Within the records that follow, restate exactly the lines from the line with "Click the 保存草稿 button" down to the line with "Screen dimensions: 721x325", including both. Omit the pictures.

========================

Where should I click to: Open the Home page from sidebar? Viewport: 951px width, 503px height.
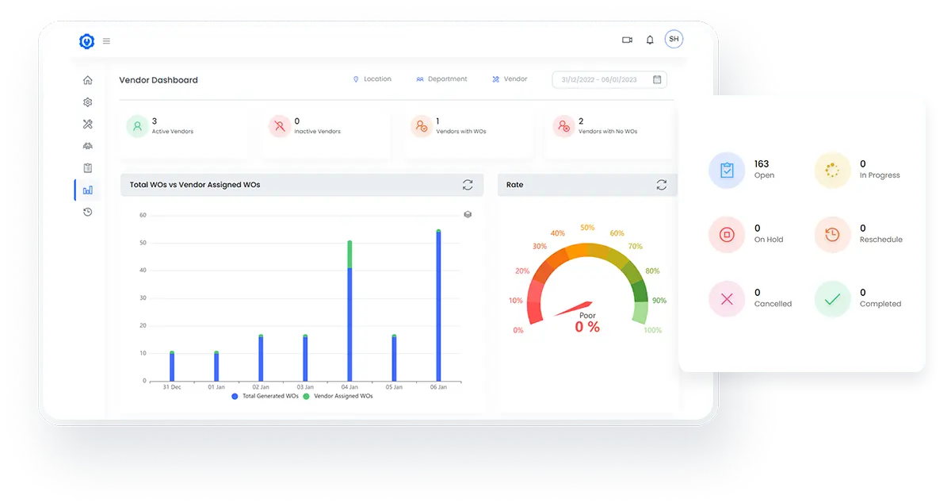click(88, 80)
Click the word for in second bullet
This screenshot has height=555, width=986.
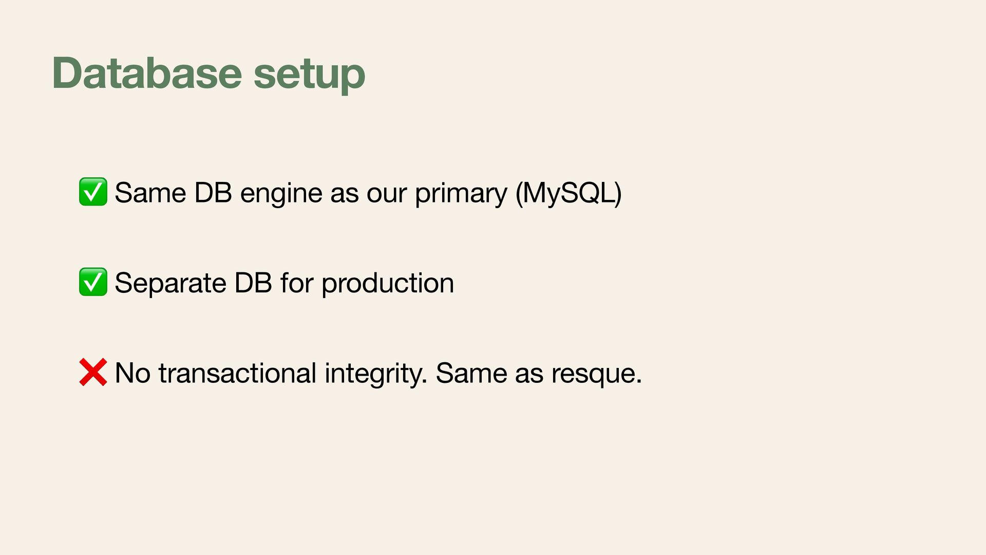[x=297, y=283]
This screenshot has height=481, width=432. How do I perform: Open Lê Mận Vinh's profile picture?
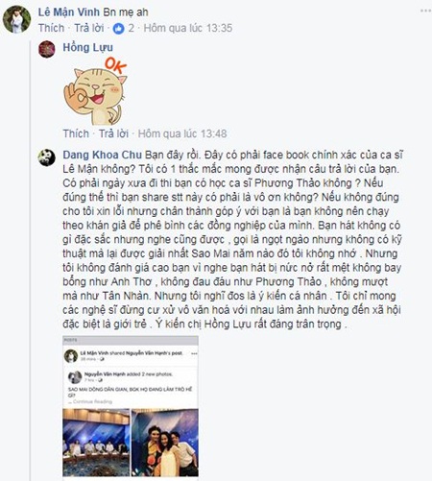pos(16,19)
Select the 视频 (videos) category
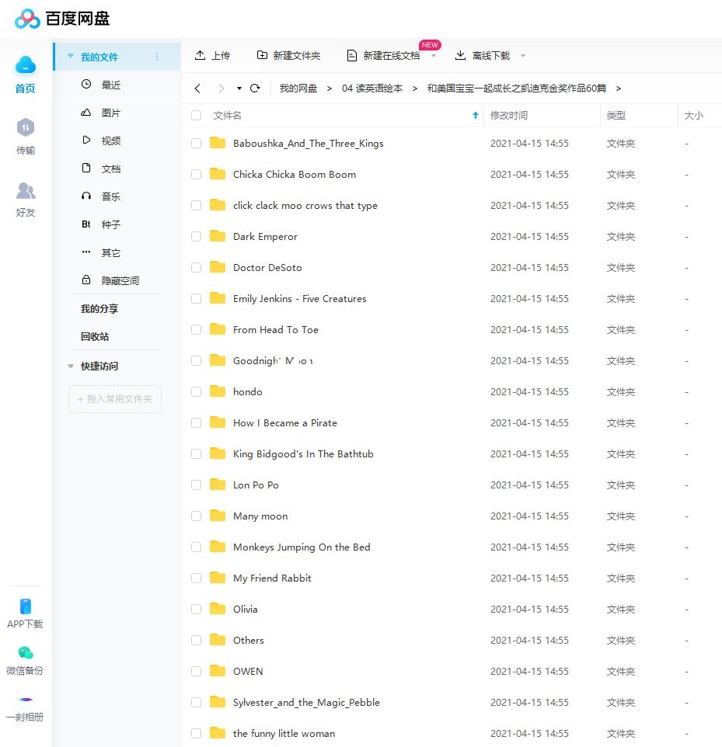The image size is (722, 747). tap(110, 140)
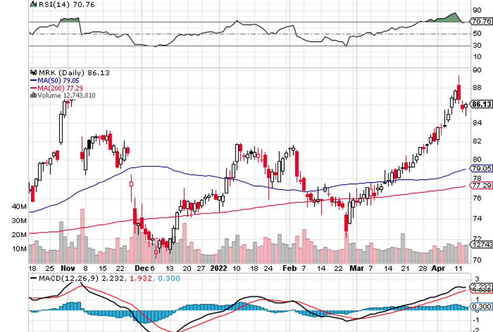
Task: Click the RSI indicator icon beside RSI(14)
Action: click(33, 4)
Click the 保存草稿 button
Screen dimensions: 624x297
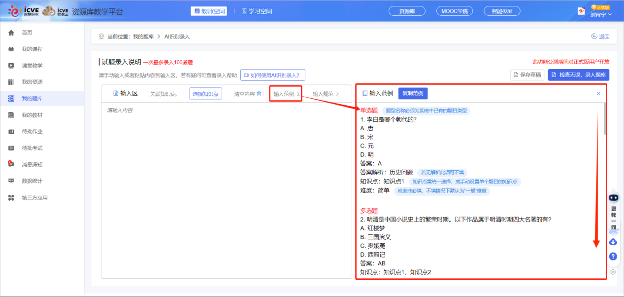pos(527,75)
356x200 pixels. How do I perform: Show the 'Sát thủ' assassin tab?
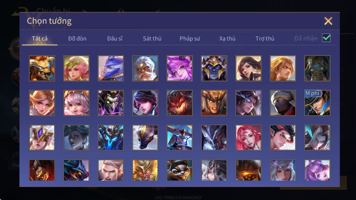[x=152, y=39]
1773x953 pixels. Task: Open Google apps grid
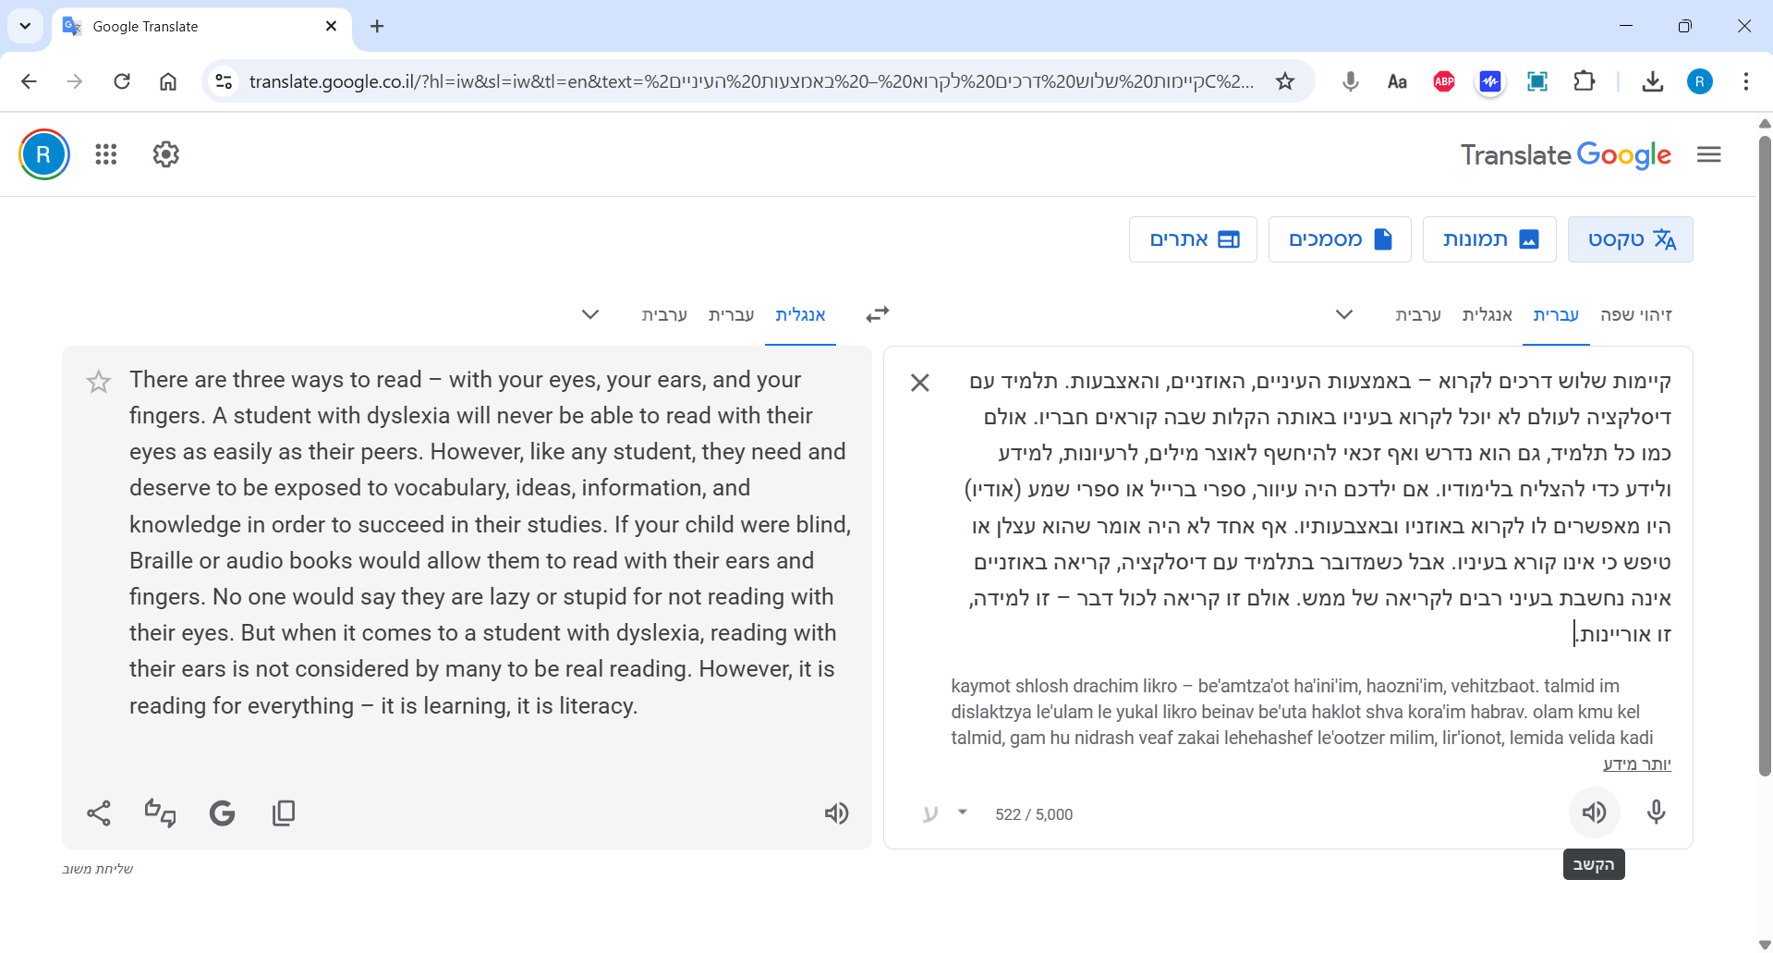tap(106, 154)
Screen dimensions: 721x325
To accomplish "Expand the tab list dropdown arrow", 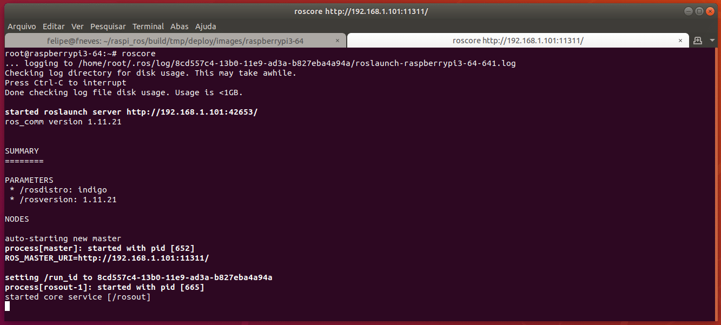I will click(x=710, y=41).
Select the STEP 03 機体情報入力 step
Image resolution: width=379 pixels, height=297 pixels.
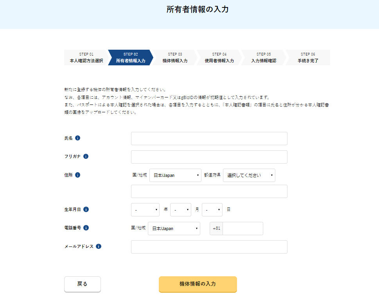pos(175,58)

========================

**SOLUTION**
Click the 保存草稿 button
Screen dimensions: 624x297
pos(527,75)
356x200 pixels. How do I perform: Show the 'Sát thủ' assassin tab?
[x=152, y=39]
1773x953 pixels. Task: Open Google apps grid
tap(106, 154)
Screen dimensions: 721x325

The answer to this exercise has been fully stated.